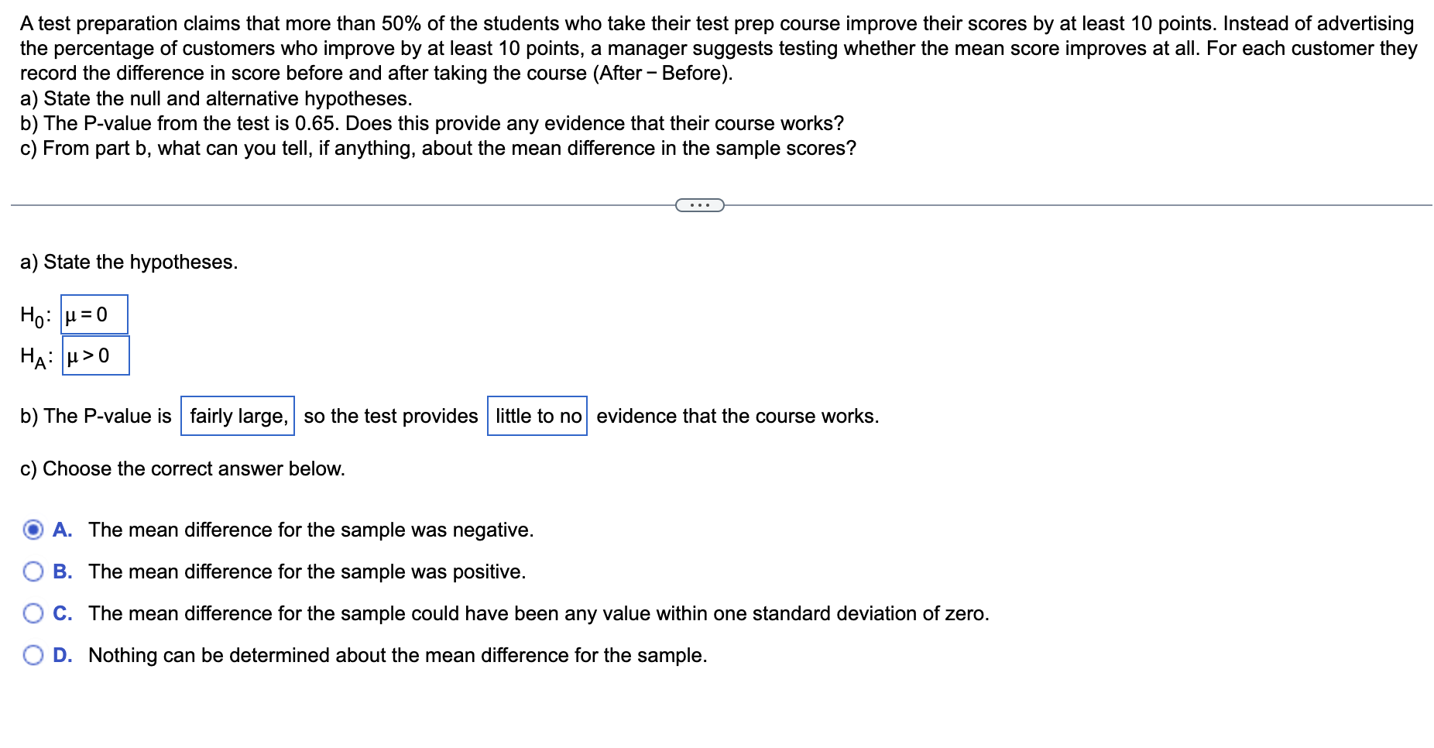The height and width of the screenshot is (748, 1434).
Task: Click the 'c) Choose the correct answer below' prompt
Action: (183, 468)
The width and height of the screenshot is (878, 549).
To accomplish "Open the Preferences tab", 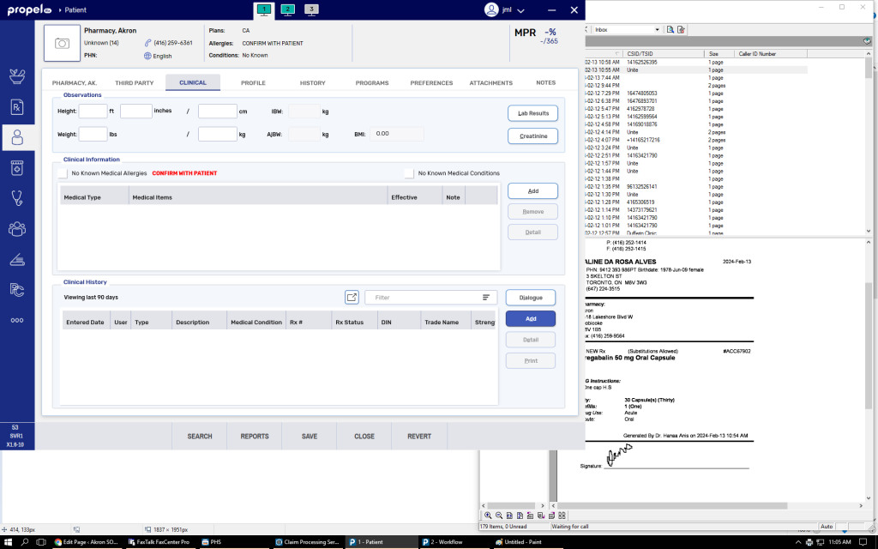I will (x=431, y=83).
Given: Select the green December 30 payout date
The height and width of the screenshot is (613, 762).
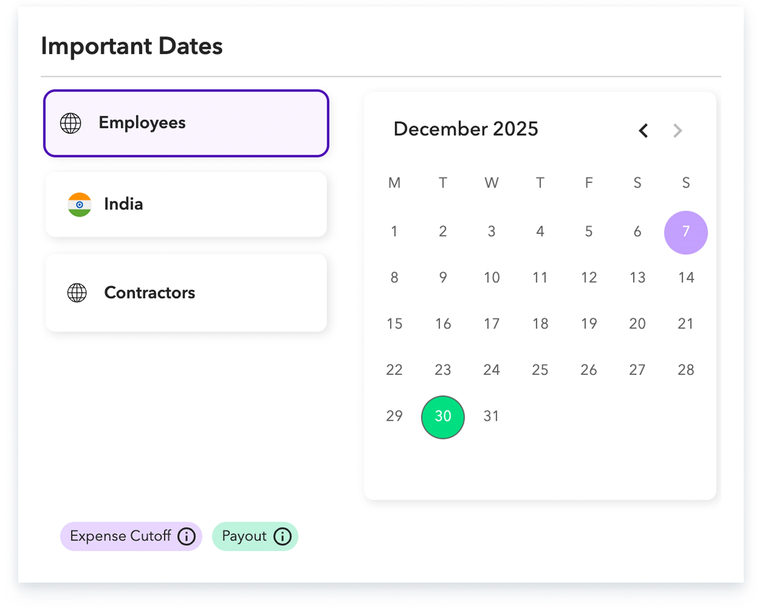Looking at the screenshot, I should [x=443, y=417].
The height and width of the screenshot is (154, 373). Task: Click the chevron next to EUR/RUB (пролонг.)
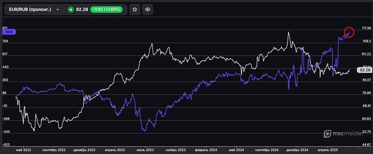point(57,10)
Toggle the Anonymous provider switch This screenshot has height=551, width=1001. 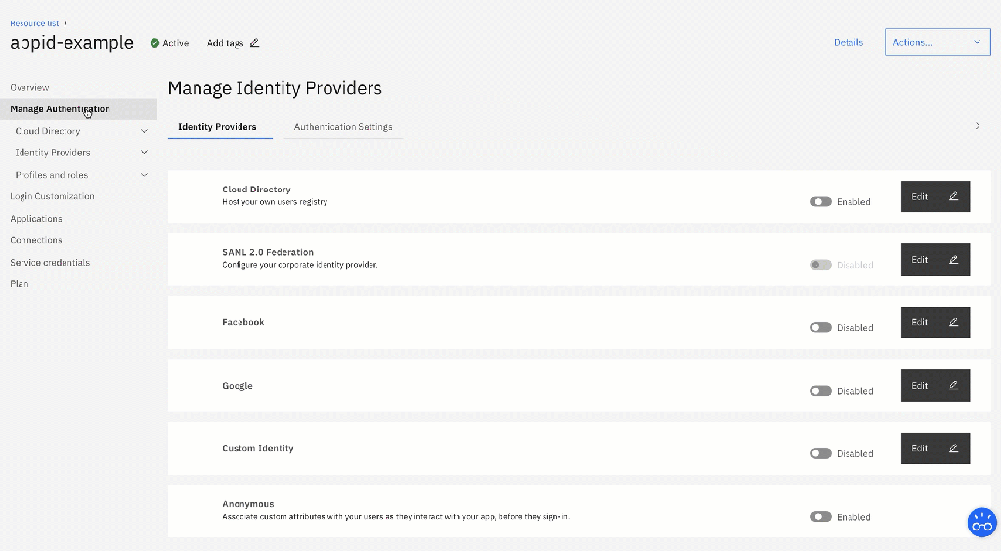820,517
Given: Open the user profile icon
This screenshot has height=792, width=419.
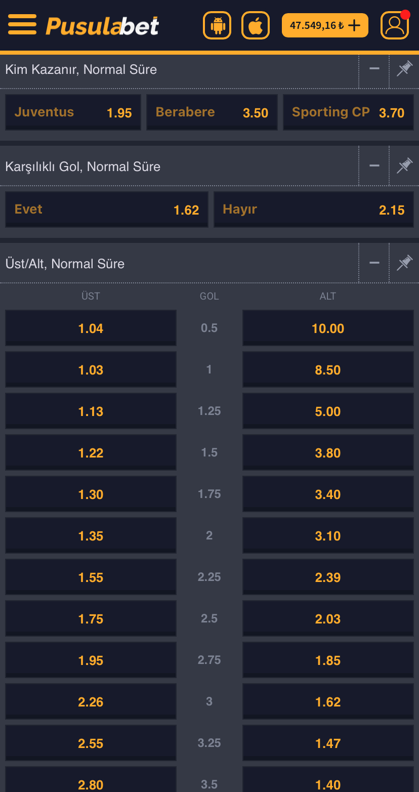Looking at the screenshot, I should [x=394, y=25].
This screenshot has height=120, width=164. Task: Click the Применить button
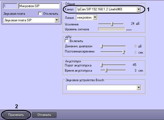pos(15,115)
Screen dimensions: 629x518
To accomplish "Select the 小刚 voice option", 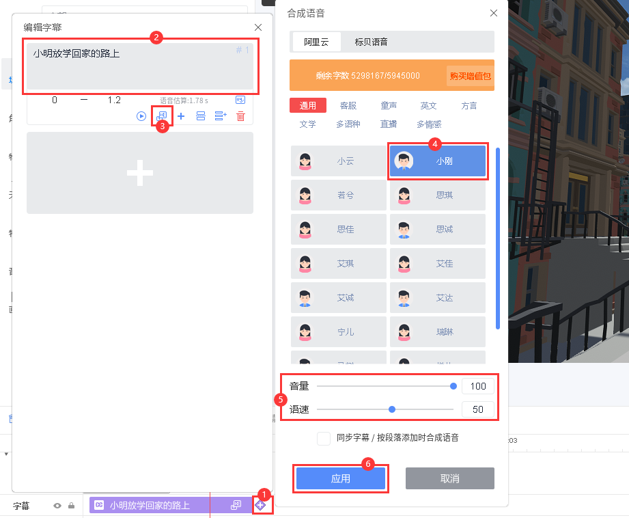I will (438, 161).
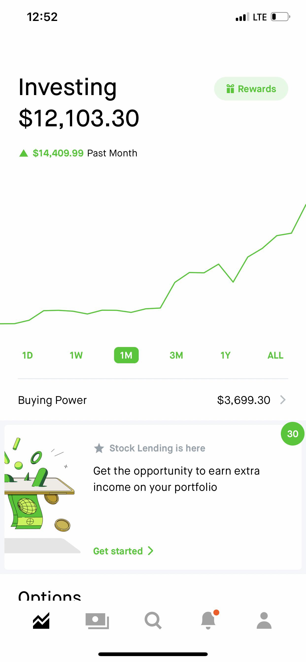Select the 3M time range
The height and width of the screenshot is (662, 306).
(x=176, y=355)
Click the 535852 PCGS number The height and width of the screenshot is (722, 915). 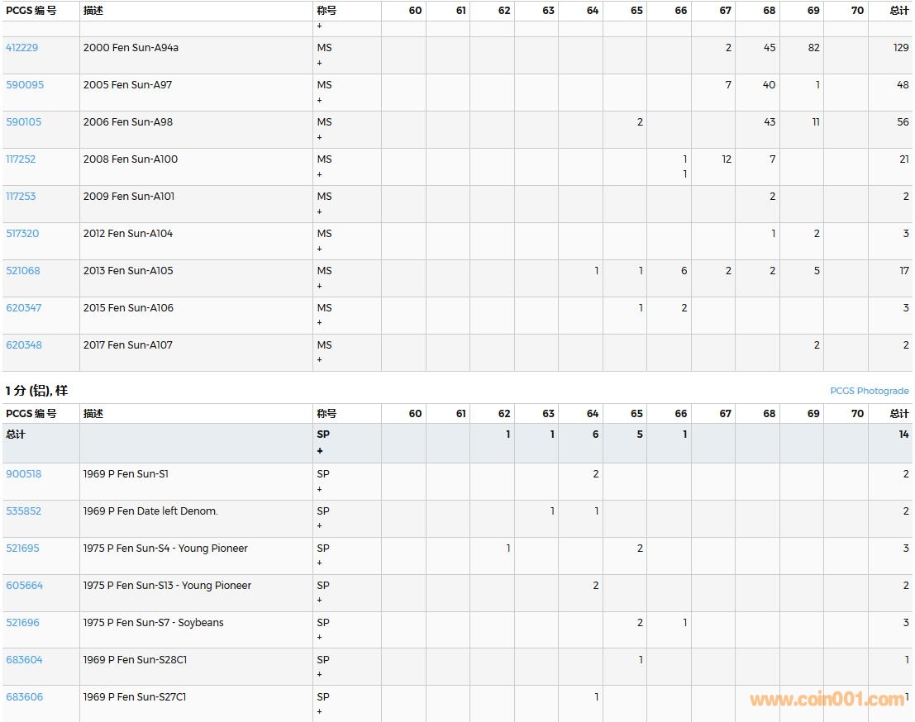[24, 511]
------
DIRECTIONS FOR THIS TASK:
Where a line of the material holds the word "Given", copy that line.

ANSWER FOR THE TASK:
Given: Select the green December 30 payout date
Given: Open the user profile icon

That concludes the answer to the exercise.